食事糖尿病の治療は、「食事療法」「運動療法」「薬物療法」があり、薬物療法には内服薬によるものと、主に自己注射で治療する注射療法があります。
血糖値をコントロールするために、「食事療法」と「運動療法」が重要であり、これは多くの方が理解されていると思います。現在はインターネットなどで玉石混淆の情報が溢れており、間違った情報をもとにした管理をされている方が少なくありません。正常範囲の血糖値を維持するためには、正しい治療法を知り、それを実行して継続することが重要です。
糖尿病を完治させる治療法はなく、治療の目的は長期間に渡って血糖値を適切にマネジメントすることで合併症を予防し、健康な方と変わらない快適な生活を送れるようにすることです。当クリニックでは糖尿病の患者様に正しい治療を提供しますので、患者様は日常生活の中で治療を継続して行っていただくことで、適切な血糖値の維持が可能になります。
糖質ゼロなどの偏った食事制限やきつい運動は、一時的に効果があっても継続が困難で、継続すると心筋梗塞などの心血管疾患を発症するといった悪影響も懸念されています。

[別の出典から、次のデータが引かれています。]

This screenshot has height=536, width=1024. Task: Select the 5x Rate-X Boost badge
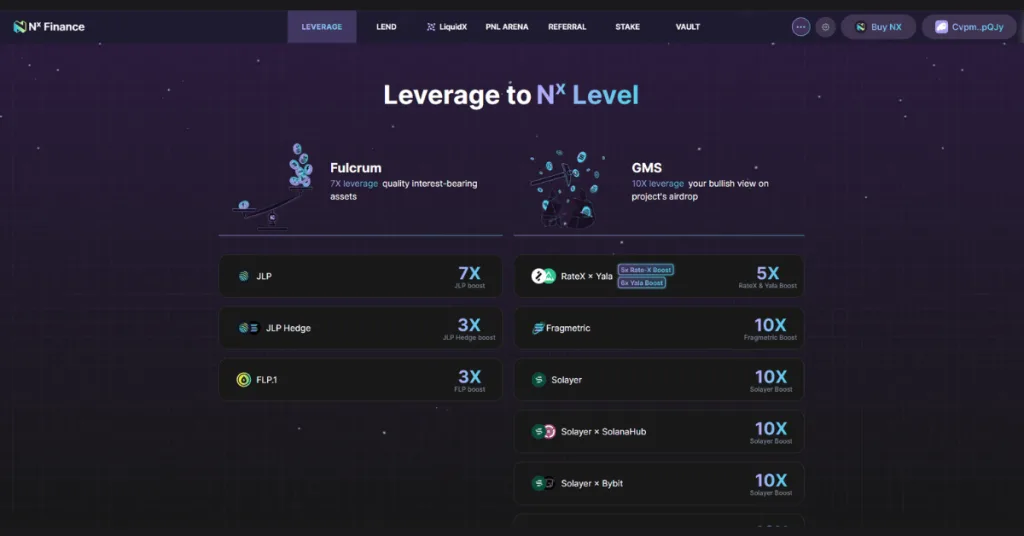click(x=643, y=270)
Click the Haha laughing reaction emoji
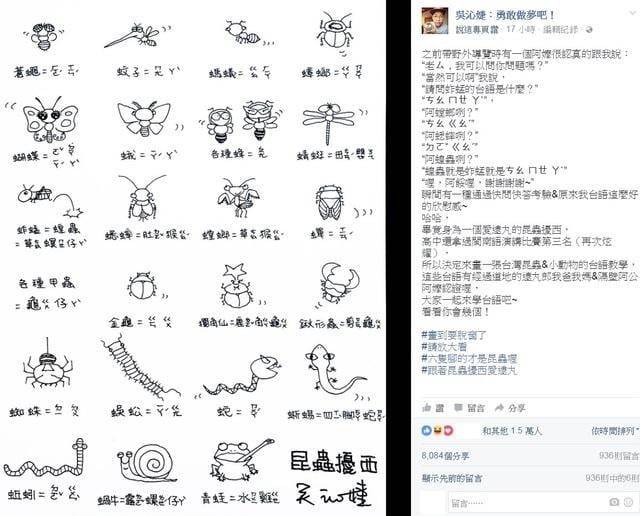 (438, 430)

正しい情報をもとに、基本に忠実で無理のない治療を継続することが重要です。また、患者様の状態、体質、ライフスタイルなどによって、適した食事療法や運動療法は変わります。さらに薬物療法でも、効果の現れやすい薬は患者様ごとに異なります。
当クリニックでは、患者様が本当に必要としており、無理なく継続できる正しい治療を基本として、患者様に寄り添ったサポートを行っております。安心してご相談ください。

食事療法

食事療法の基本

  • 適切なカロリー摂取
  • 糖質、脂質、タンパク質のバランスがとれた食事

2型糖尿病の治療の基本は食事療法です。内服薬や注射法による薬物療法を行っていても、食事療法は必須です。
適切な食事療法を行わないと、薬物療法を実施しても体重が増加してしまうことがあり、体重が増加すると血糖値が良好にマネジメントされていても心血管疾患の危険性が高まることが知られております。糖尿病治療の目的は合併症予防ですので、結果として合併症である心血管疾患を発症してしまったら意味のない治療を行ったことになってしまいます。
適切なカロリーに抑えていれば、薬物療法を続けていても体重が増加することはありません。
当クリニックでは、管理栄養士による栄養相談を行っており、患者様の状態やライフスタイルなどに合わせたアドバイスを行っています。外食の際の注意したいポイントなどもお伝えしていますので、気軽にご相談ください。

適正エネルギー量の計算

標準体重・目標体重の算出方法

標準体重(kg)=身長(m)×身長(m)×22
目標体重(kg)=身長(m)×身長(m)×25
高齢者は標準体重ではなく目標体重を用います。

適正体重をもとにした、
適正エネルギー量(1日あたり)を
算出方法

適正エネルギー量(1日)=標準・目標体重(kg)×25~30kcal

運動療法

運動療法の主な効果

  • 習慣的に運動をすることで血行や代謝が改善し、インスリンの効果を得やすくなりますので、インスリン分泌量に変化がなくても、血糖値が下がりやすくなります。
  •  運動することでエネルギーが消費され、体脂肪や体重が減ります。動脈硬化進行のリスクファクターである内臓脂肪が特に減りやすいとされています。
  • 高血圧や脂質異常症などの発症・進行が抑えられ、狭心症や心筋梗塞、脳卒中などの予防につながります。
  • 大腸がんなど一部のがんの予防に役立つとされています。

習慣的に運動することで、体重が減らない場合でもインスリンの効果を得やすくなります。血糖値の変化を確認すると、体重が減る前に血糖値が下がりはじめるケースがよくあります。
運動せずに食事療法で体重を減らした場合、体脂肪に加えて筋肉まで落ちてしまい、代謝が悪くなって食事療法の効果を得にくくなります。
激しい運動は必要なく、無理のない範囲の有酸素運動や筋力トレーニング、ストレッチなどを習慣的に行うことをお勧めしています、
ただし、合併症がある、心臓・肺・膝・腰などの疾患がある場合には、運動療法が制限される場合もありますので、事前に医師と相談してから運動療法を実施しましょう。

 

薬物療法
(飲み薬、GLP-1受容体作動薬、
インスリン注射による治療)

薬物療法を行う場合も、食事療法と運動療法は続けることが基本となります。食事療法、運動療法をしっかり行うことで、薬物療法の十分な効果を得られます。
ただし、十分な食事療法や運動療法ができない場合でも、なにもしなければ高血糖が続いてしまい、合併症発症・悪化のリスクが上がります。血糖値を適切にマネジメントしていくことが重要です。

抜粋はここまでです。